Why Floyd will always be greater than Pacquiao

Discussion in 'World Boxing Forum' started by Pretty Boy Floyd, Jun 2, 2017.


  1. Willie Maeket

    Willie Maeket "40 Acres and Mule" -General William T. Sherman Full Member

    13,894
    8,368
    Jun 22, 2015
    He has been fighting at 147 for over a decade now, no more of the weight excuse. Posting excuses like that make it less Poster of the Year and more Pillow Bitter of the Year. Pacquiao has been getting excuses for far too long for no real reason anymore. He is not a flyweight he is a light middle weight on fight nights now. He was 156 pounds in the Mayweather fight, he's a man not a boy.
     
  2. Odins beard

    Odins beard Fentanyl is one hell of a drug.... Full Member

    20,458
    12,588
    Apr 13, 2014
    My point still stands as did Willie 's.

    I'm not hating on Floyd, I'm not a fan of Pac or Floyd.

    Both are ATG's.
     
  3. sponge

    sponge Active Member Full Member

    675
    188
    Jun 12, 2015
    Pacquiao - Eight titles in different weight classes.
    5 time lineal champ.
    Floyd could have done those......
    He did not, why?
     
  4. Farmboxer

    Farmboxer VIP Member Full Member

    86,106
    4,096
    Jul 19, 2004
    Void is void................
     
  5. Nonito Smoak

    Nonito Smoak Ioka>Lomo, sorry my dudes Full Member

    53,088
    6,686
    Sep 8, 2010
    Pac is a legend. But at no point did anyone ever rate Pacquiao close to Mayweather P4P until Floyd retired in 2008. Only the media fueled rivalry between them made that become a conversation. Then Floyd came back and regained the P4P crown pretty quickly. All of that would be equally true if Floyd didn't dominate Pac in their fight and say if their fight never happened. And they too did fight with a decisive and clear result. Their resumes and accomplishments pretty clearly favor Floyd. But both are head and shoulders above the rest of "their era" which once again speaks volumes.
     
    Pimp C likes this.
  6. Gannicus

    Gannicus 2014 Poster of the Year Full Member

    13,452
    2,990
    Mar 4, 2014
    Yeah he is a welterweight, I'm not denying that, but he's a tiny welterweight who has lost MUCH of his attributes by this time. He went from being a razor fast, athletic beast with Golovkin-esque power, big enough to stop people ATG level like Barrera, to being unable to knock anyone out and losing athleticism and speed and its marriage, from after the gruelling fights with Cotto and Margarito.
    Fight night weight is not truly representative of size. Gamboa was the same fight night weight at Lightweight as Crawford but that fight was won on size - the size different was massive, Gamboa was tiny at LW and was mediocre (the equivalent of Pac at welter).
    The thing is, he was a Lineal Flyweight Champion..and managed to be successful from Flyweight to LMW - spanning 10-11 weight classes. That is what is absurd.

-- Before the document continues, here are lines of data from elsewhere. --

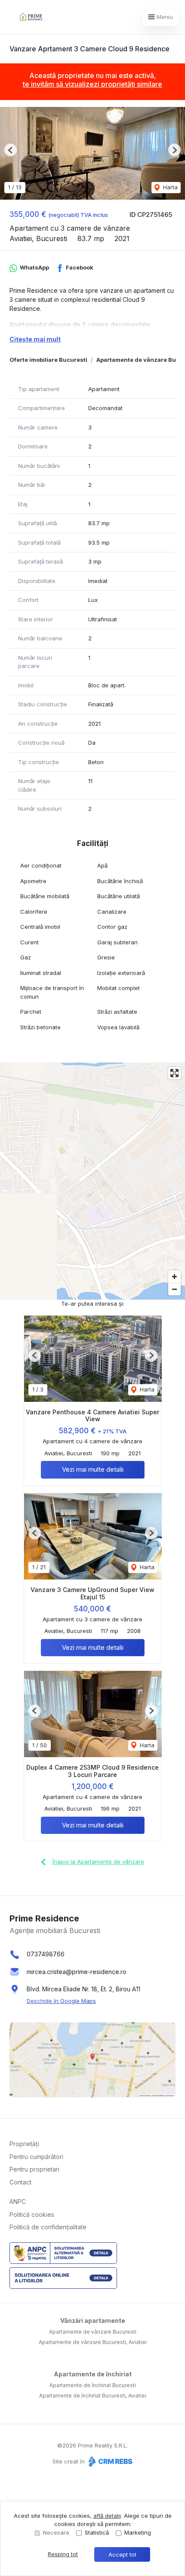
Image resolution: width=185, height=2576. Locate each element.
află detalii (107, 2515)
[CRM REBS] (109, 2461)
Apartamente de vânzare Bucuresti (92, 2331)
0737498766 (46, 1954)
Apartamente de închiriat (93, 2374)
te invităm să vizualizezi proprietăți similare (92, 84)
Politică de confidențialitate (47, 2227)
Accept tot (122, 2554)
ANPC (17, 2201)
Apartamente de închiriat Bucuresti (92, 2385)
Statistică (97, 2532)
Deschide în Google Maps (61, 2000)
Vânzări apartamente (92, 2320)
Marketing (137, 2532)
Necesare (56, 2532)
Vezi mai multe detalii (92, 1469)
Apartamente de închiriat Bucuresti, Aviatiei (92, 2395)
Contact (20, 2182)
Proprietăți (24, 2143)
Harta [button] (169, 187)
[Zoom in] (174, 1276)
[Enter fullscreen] (174, 1073)
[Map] (92, 1181)
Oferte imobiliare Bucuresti (48, 359)
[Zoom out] (174, 1289)
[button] (10, 150)
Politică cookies (31, 2214)
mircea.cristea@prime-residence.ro (76, 1971)
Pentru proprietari (34, 2169)
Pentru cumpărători (36, 2156)
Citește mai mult (35, 339)
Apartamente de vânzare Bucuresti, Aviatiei (93, 2342)
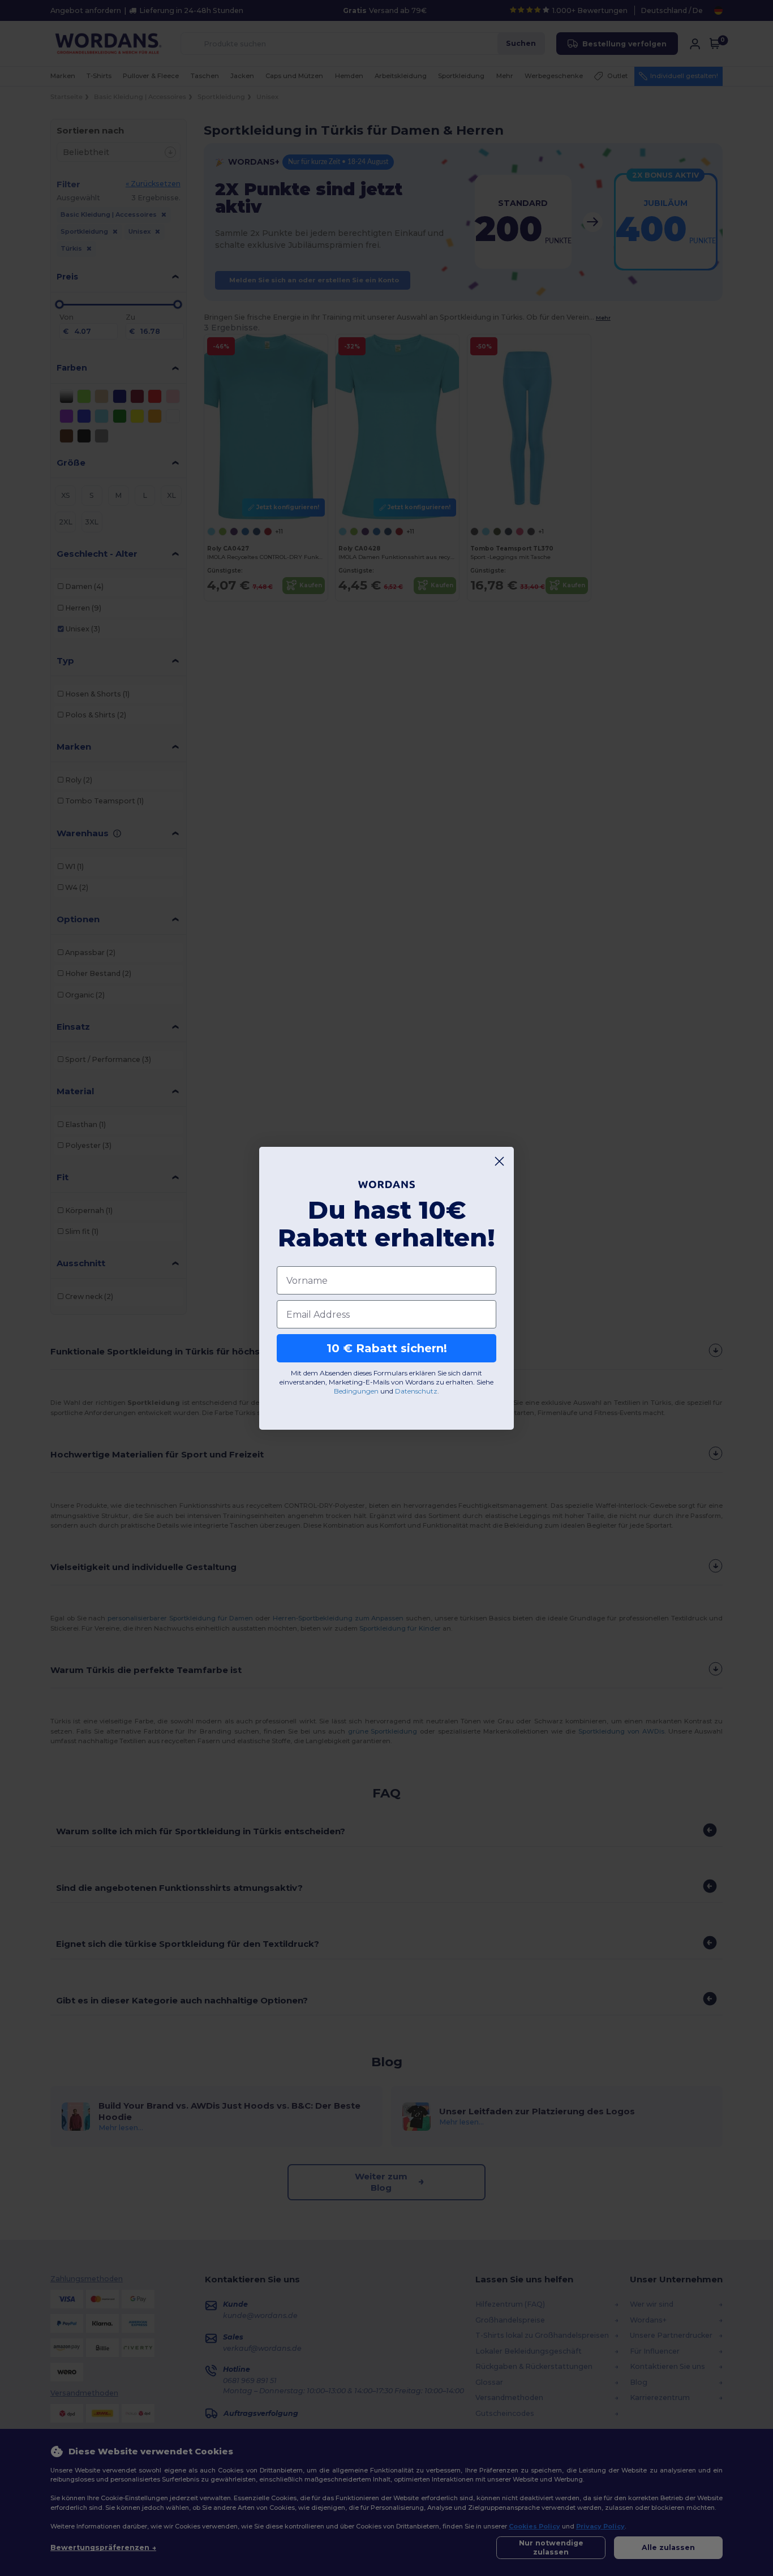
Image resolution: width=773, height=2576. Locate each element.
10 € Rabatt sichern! (387, 1348)
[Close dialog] (499, 1161)
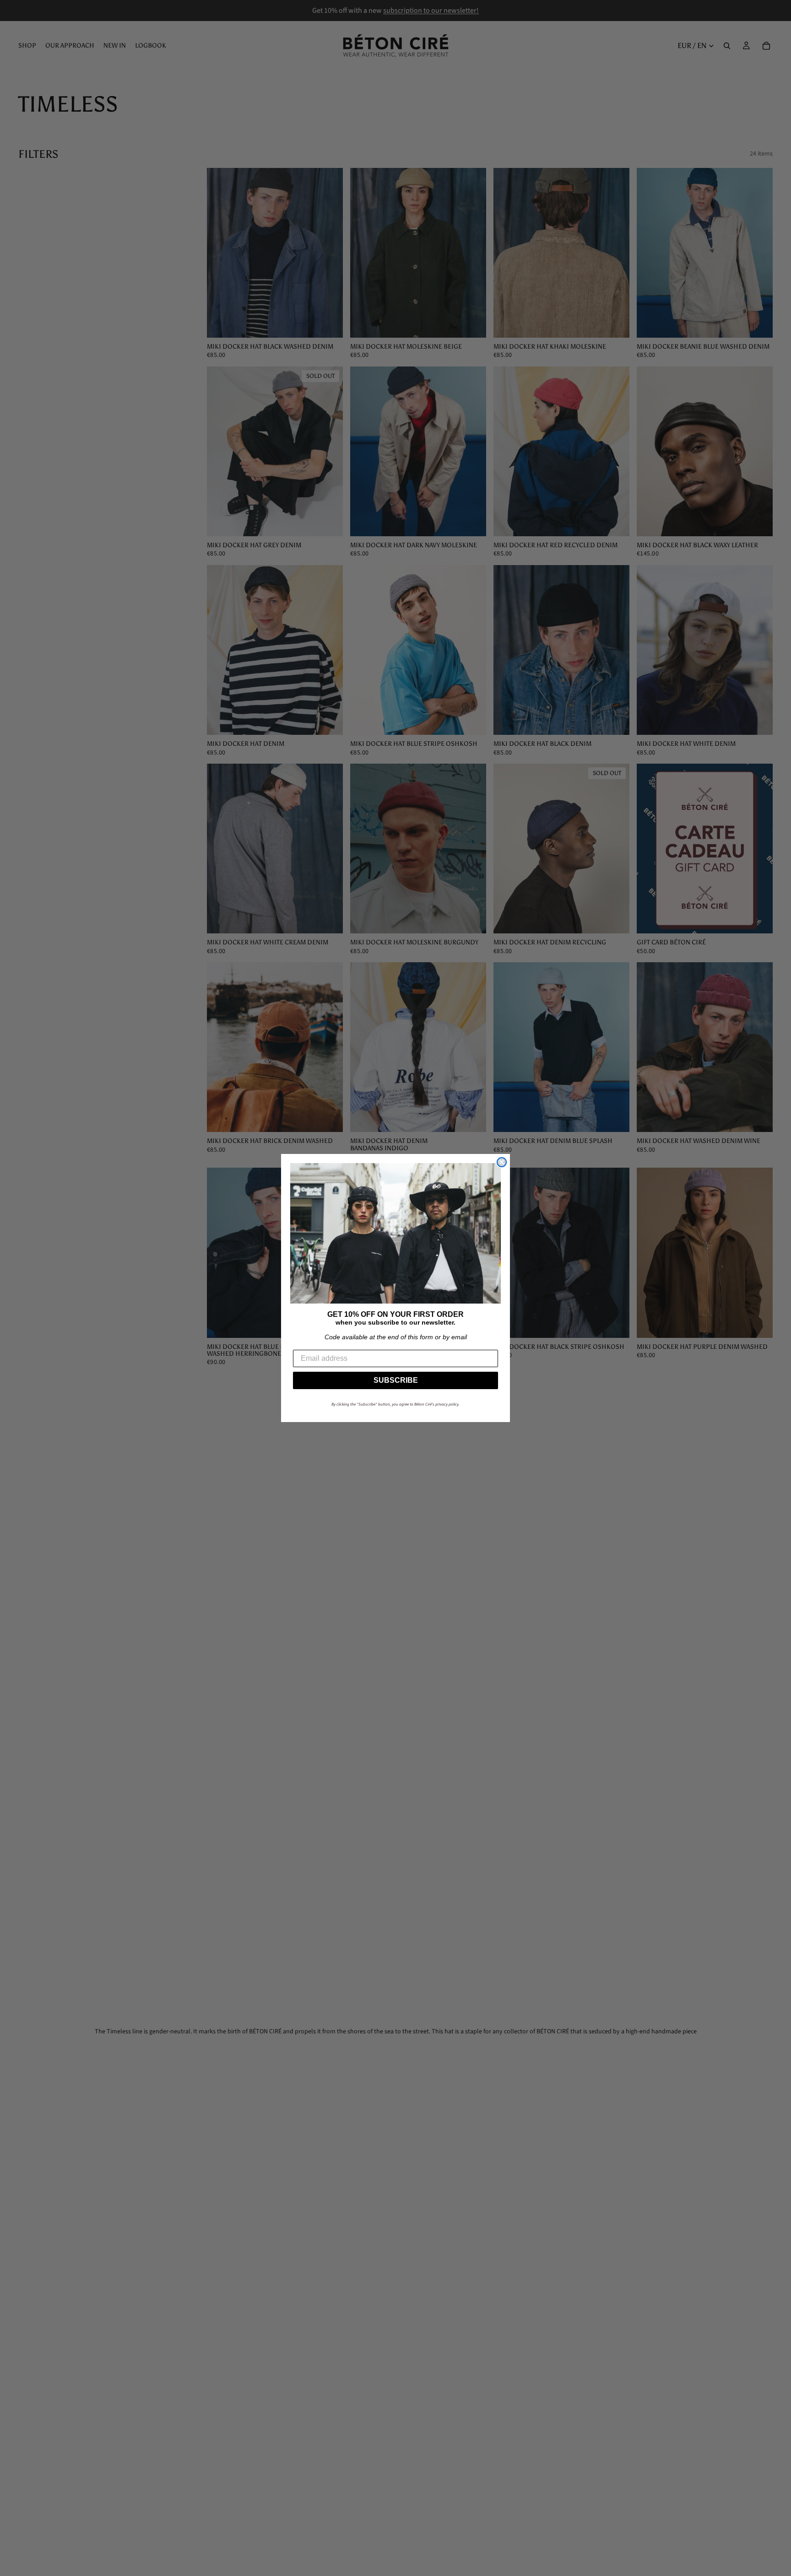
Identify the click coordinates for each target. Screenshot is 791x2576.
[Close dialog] (501, 1162)
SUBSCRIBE (396, 1380)
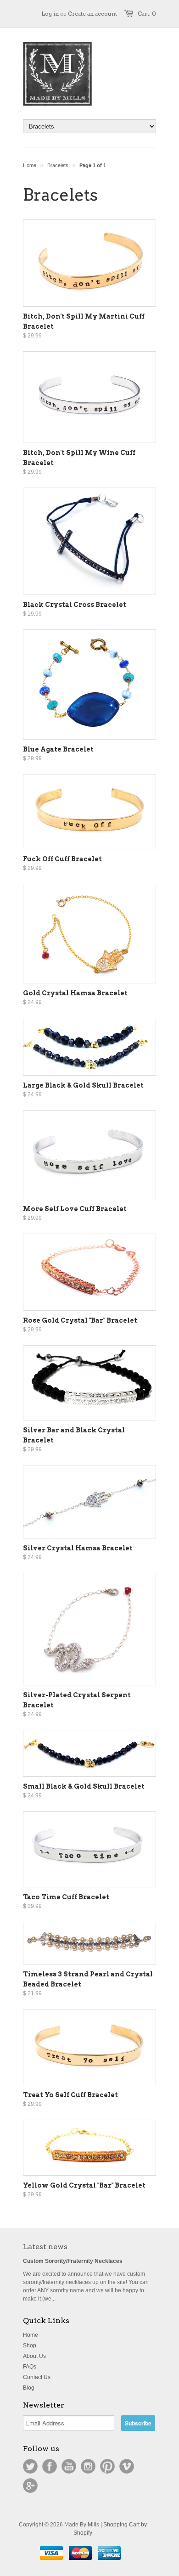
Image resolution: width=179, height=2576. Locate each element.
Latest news (45, 2246)
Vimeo (126, 2466)
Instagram (88, 2466)
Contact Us (36, 2377)
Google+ (30, 2485)
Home (30, 2335)
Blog (28, 2388)
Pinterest (107, 2466)
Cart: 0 (147, 13)
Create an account (92, 13)
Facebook (49, 2466)
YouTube (69, 2466)
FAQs (29, 2366)
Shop (29, 2345)
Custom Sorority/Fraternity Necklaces (73, 2261)
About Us (34, 2356)
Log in (50, 13)
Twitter (30, 2466)
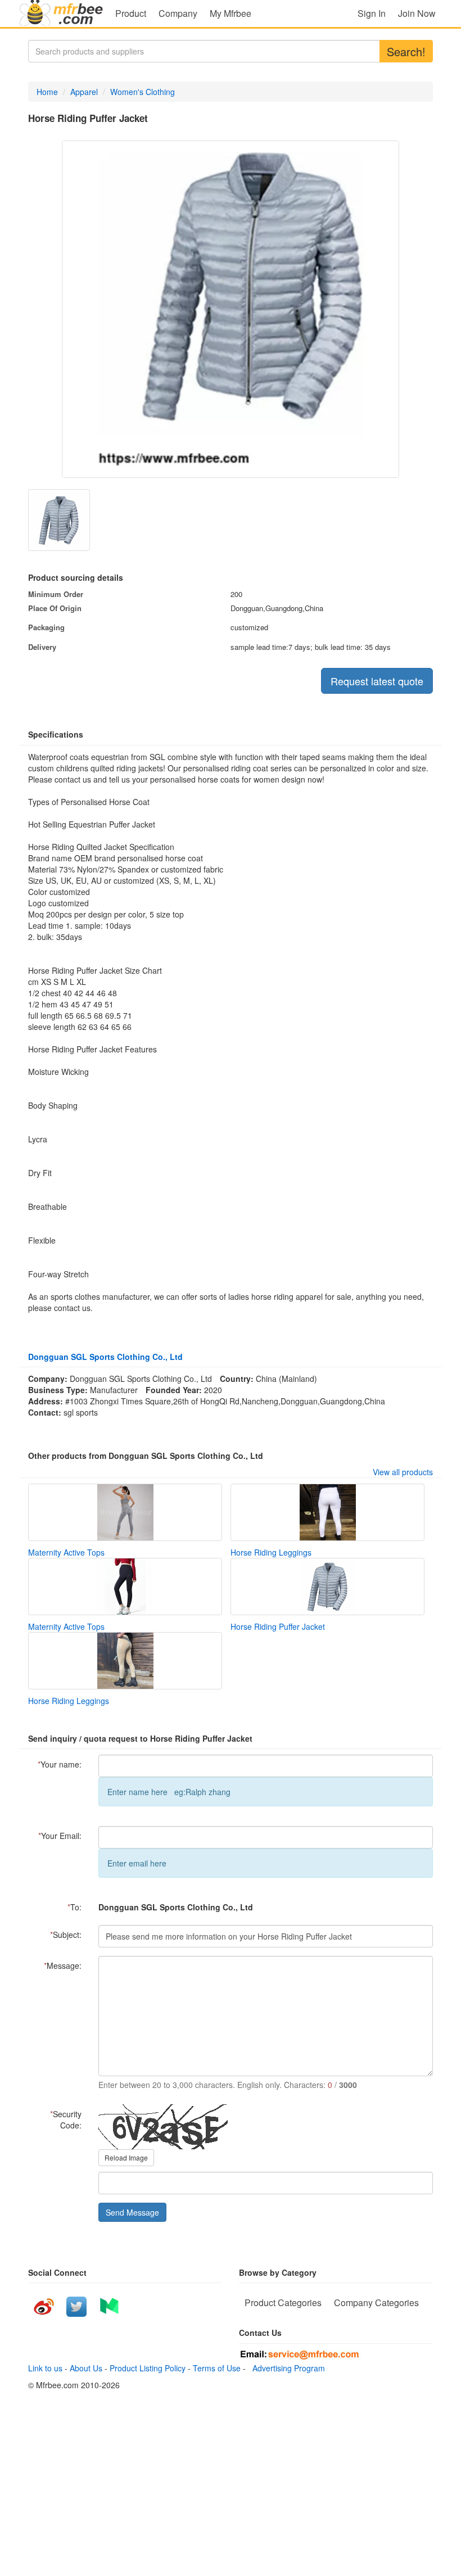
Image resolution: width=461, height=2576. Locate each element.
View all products (403, 1471)
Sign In (372, 13)
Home (47, 91)
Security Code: (66, 2119)
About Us (86, 2368)
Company (178, 13)
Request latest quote (377, 681)
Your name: (60, 1764)
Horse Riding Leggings (271, 1552)
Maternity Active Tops (66, 1552)
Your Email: (60, 1835)
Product (130, 13)
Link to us (45, 2368)
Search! (406, 51)
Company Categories (376, 2302)
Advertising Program (286, 2368)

    It's like Canelo Alvarez going all the way to Super Heavyweight (not just Heavyweight) - beating a bunch of ATG's, HOF level fighters, all around good fighters in between and becoming an ATG Heavyweight there. The fact is, he has become successful in that weight class, and it's truly unprecedented - a major reason why Duran is 10th in the ATG rankings, thus one of the GOATs.

    What happened to the modern ATG in Roman Gonzalez? He started fighting people his size and he wasn't the same juggernaut. His limit is Super Flyweight and in his best weight classes, he is brilliant - he uses size advantage well like aggressive fighters do. Historically, it's praiseworthy when an aggressive fighter does well in a weight class he is on the slightly smaller side for.
     
    pincai likes this.
  7. Big George

    Big George Boxing Junkie Full Member

    7,867
    20
    Jan 16, 2011
    And don't forget he fought Cotto after Margacheato beat his head in with plaster paris...
     
  8. Legend X

    Legend X Boxing Addict banned Full Member

    6,315
    664
    Mar 18, 2005
    Errr .... don't you think the fact that Pacquiao moving up from 126-130 and unexpectedly decimating guys in the 140-150 range at that time has something to do with it ??

    Pacquiao had his fair share of admirers who rated him p4p before that perhaps too, to be fair.